Once you have a rule configured, click "Ok".
Timers and Timer Reset Conditions
A Rule will wait a set period of time before sending an alert notification.
Timers are configured to handle an alert changing between states. Once a timer is started, if the severity level changes and new timer is less than the time remaining in for the current timer, Circonus will use the new timer. Otherwise, it will keep using the current timer. This prevents a scenario in which timer resets could post-pone an alert indefinitely.
These timers are reset each time data is collected. Rules based on the Absence of a metric will not alert if data has not been collected for that metric since the alert was created. Once data is flowing the rule will alert if data is absent for the specified time.
Adding a Contact Group
This option attaches a contact group to be notified when an alert fires. Choose "Add Contact" from the Menu at top right to begin.
Simply select the name of the contact group you want to notify, and then select which severity levels they will be alerted about. You can have any number of groups attached to a ruleset, being notified about any number of severities. If you do not want to attach a group, the alert will still be created for you to see in the UI.

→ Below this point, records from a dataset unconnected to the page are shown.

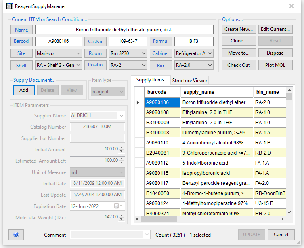This screenshot has width=304, height=248.
Task: Switch to the Structure Viewer tab
Action: (x=190, y=81)
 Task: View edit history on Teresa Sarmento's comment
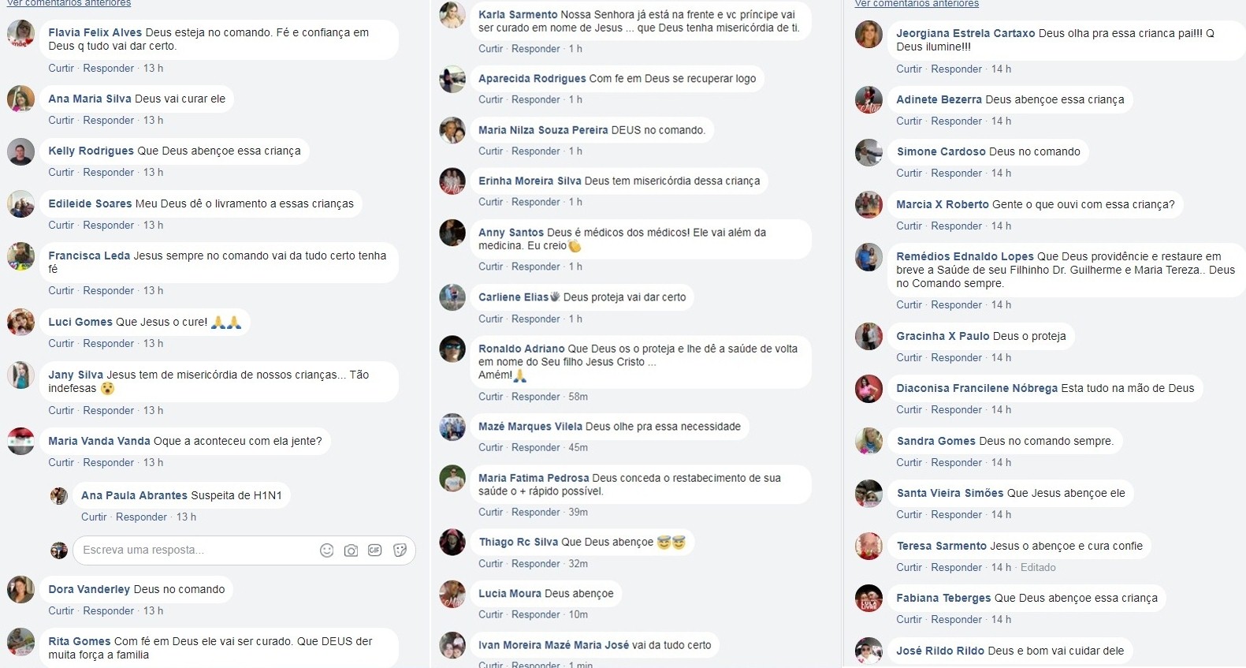click(1038, 568)
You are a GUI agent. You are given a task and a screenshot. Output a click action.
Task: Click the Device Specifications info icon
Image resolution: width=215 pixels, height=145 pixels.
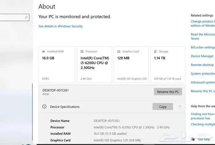pos(44,107)
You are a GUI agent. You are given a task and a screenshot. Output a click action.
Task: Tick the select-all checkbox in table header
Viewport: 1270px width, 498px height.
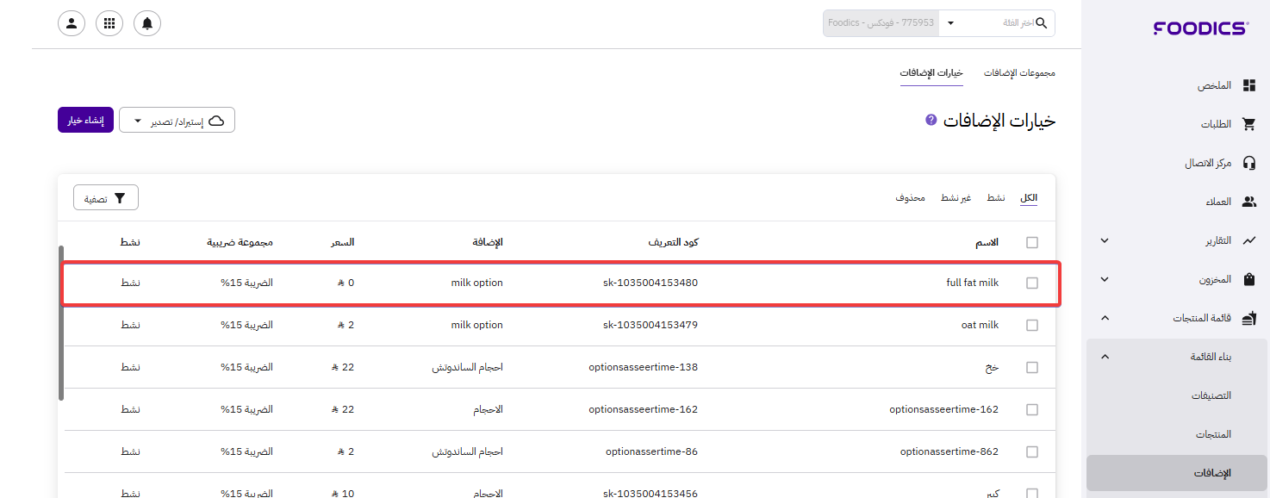coord(1032,243)
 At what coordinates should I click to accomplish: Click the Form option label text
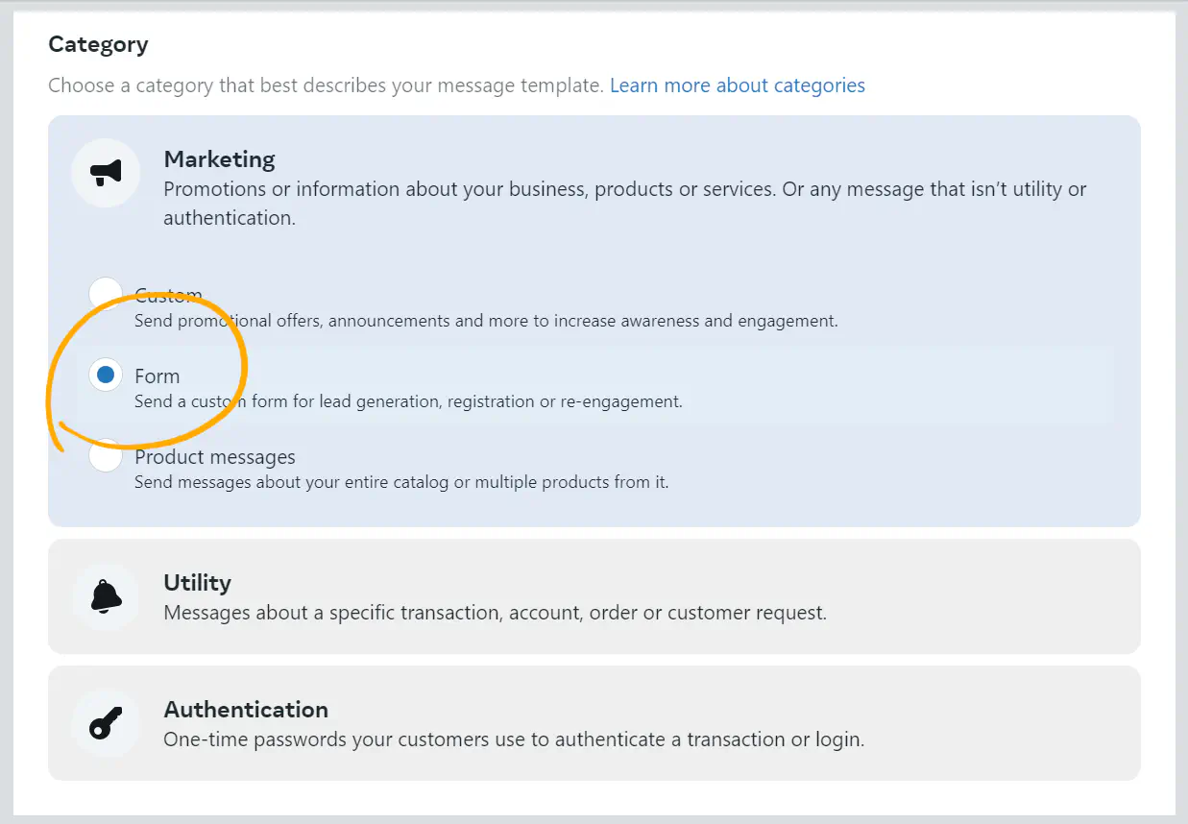click(158, 376)
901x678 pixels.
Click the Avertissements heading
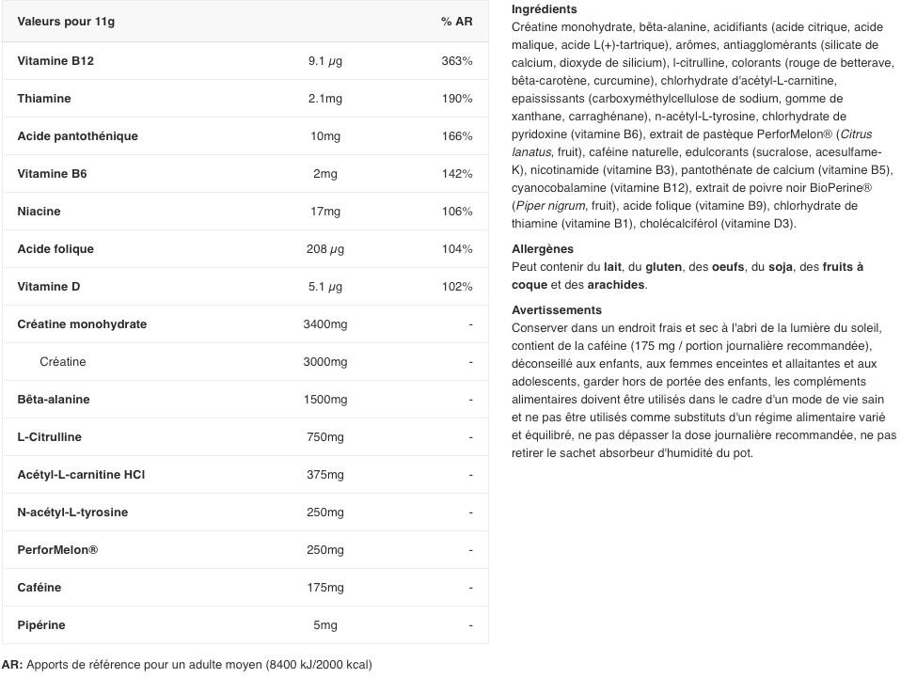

Once we have our rules and contact groups added, our interface will look something like this:
Metric dependencies allow you to say "If the parent metric is in alert, don't tell me the child is also in alert." This prevents you from receiving redundant alerts.
Circonus assumes a severity 1 alert to mean that the host is "down". So you can only create dependencies on metrics that have at least one severity 1 rule configured. These dependencies are set via the "Depends On" select box in the ruleset editor.
Start typing the name of a metric that should be the parent.
For example, you might set an HTTP
duration metric to depend on the HTTP
code because if it isn't serving a 200, then the duration value is probably not worth alerting on.